The Gradient Boosters VI(B): NGBoost

The reign of the Gradient Boosters were almost complete in the land of tabular data. In most real world as well as competitions, there was hardly a solution which did not have at least one model from one of the gradient boosting algorithms. But as the machine learning community matured, and the machine learning applications started to be more in use, the need for uncertainty output became important. For classification, the output from Gradient Boosting was already in a form which lets you understand the confidence of the model in its prediction. But for regression problems, it wasn’t the case. The model spat out a number and told us this was its prediction. How do you get uncertainty estimates from a point prediction? And this problem was not just for Gradient Boosting algorithms. but was for almost all the major ML algorithms. This is the problem that the new kid on the block – NGBoost seeks to tackle.

If you’ve not read the previous parts of the series, I strongly advise you to read up, at least the first one where I talk about the Gradient Boosting algorithm, because I am going to take it as a given that you already know what Gradient Boosting is. I would also strongly suggest to read the VI(A) so that you have a better understanding of what Natural Gradients are

Natural Gradient Boosting

The key innovation in NGBoost is the use of Natural Gradients instead of regular gradients in the boosting algorithm. And by adopting this probabilistic route, it models a full probability distribution over the outcome space, conditioned on the covariates.

#### Task requirements
Continue the NGBoost article above, picking up right after its final sentence.

#### Data lines
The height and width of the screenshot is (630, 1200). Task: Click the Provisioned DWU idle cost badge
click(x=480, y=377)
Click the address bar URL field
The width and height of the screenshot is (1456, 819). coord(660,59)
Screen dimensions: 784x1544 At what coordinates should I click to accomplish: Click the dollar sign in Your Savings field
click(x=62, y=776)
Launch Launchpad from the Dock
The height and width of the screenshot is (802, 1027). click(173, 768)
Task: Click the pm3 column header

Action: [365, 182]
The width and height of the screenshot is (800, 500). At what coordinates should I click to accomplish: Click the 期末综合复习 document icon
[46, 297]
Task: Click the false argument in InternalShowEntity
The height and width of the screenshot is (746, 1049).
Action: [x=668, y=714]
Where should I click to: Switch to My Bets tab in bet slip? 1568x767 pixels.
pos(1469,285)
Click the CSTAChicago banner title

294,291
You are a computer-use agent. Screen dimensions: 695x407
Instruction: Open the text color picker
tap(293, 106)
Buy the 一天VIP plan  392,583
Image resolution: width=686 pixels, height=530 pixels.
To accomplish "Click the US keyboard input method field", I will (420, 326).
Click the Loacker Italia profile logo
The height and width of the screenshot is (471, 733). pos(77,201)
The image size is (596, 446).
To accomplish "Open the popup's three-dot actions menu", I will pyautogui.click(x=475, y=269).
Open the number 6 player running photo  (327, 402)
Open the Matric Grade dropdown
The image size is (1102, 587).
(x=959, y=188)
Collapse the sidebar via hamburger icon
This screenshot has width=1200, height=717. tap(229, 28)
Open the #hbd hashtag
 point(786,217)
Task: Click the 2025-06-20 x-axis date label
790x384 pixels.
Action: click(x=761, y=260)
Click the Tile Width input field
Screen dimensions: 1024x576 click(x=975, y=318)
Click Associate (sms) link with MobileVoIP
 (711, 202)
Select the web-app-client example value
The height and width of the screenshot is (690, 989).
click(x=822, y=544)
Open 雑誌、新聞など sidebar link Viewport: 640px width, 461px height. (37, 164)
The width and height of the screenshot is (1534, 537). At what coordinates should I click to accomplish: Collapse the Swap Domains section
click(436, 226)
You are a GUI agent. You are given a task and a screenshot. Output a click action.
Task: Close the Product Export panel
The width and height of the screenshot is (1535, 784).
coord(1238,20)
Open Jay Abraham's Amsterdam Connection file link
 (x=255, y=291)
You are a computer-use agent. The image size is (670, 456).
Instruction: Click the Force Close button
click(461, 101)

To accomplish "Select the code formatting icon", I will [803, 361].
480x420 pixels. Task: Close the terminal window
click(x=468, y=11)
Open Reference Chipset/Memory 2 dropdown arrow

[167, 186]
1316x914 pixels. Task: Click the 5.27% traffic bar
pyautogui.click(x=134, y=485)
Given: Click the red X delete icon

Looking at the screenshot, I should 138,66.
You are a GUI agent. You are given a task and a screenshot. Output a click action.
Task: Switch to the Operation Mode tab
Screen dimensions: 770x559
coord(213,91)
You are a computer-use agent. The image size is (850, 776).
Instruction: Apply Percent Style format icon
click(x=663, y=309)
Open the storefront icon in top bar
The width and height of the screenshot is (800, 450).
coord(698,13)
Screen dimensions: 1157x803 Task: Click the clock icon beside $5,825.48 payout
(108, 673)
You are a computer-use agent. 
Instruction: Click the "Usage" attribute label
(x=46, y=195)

#### Output of the exercise
The paper modularizes their approach into three components –

Base Learner
Parametric Distribution
Scoring Rule

Base Learners

As in any boosting technique, there are base learners which are combined together to get a complete model. And the NGBoost doesn’t make any assumptions and states that the base learners can be any simple model. The implementation supports a Decision Tree and ridge Regression as base learners out of the box. But you can replace them with any other sci-kit learn style models just as easily.

Parametric Distribution

Here, we are not training a model to predict the outcome as a point estimate, instead we are predicting a full probability distribution. And every distribution is parametrized by a few parameters. For eg., the normal distribution is parametrized by its mean and standard deviation. You don’t need anything else to define a normal distribution. So, if we train the model to predict these parameters, instead of the point estimate, we will have a full probability distribution as the prediction.

Scoring Rule

Any machine learning system works on a learning objective, and more often than not, it is the task of minimizing some loss. In point prediction, the predictions are compared with data with a loss function. Scoring rule is the analogue from the probabilistic regression world. The scoring rule compares the estimated probability distribution with the observed data.

A proper scoring rule, $\mathcal{S}$ , takes as input a forecasted probability distribution $\mathcal{P}$ and one observation $y$ (outcome), and assigns a score $\mathcal{S}(\mathcal{P},y)$ to the forecast such that the true distribution of the outcomes gets the best score in expectation.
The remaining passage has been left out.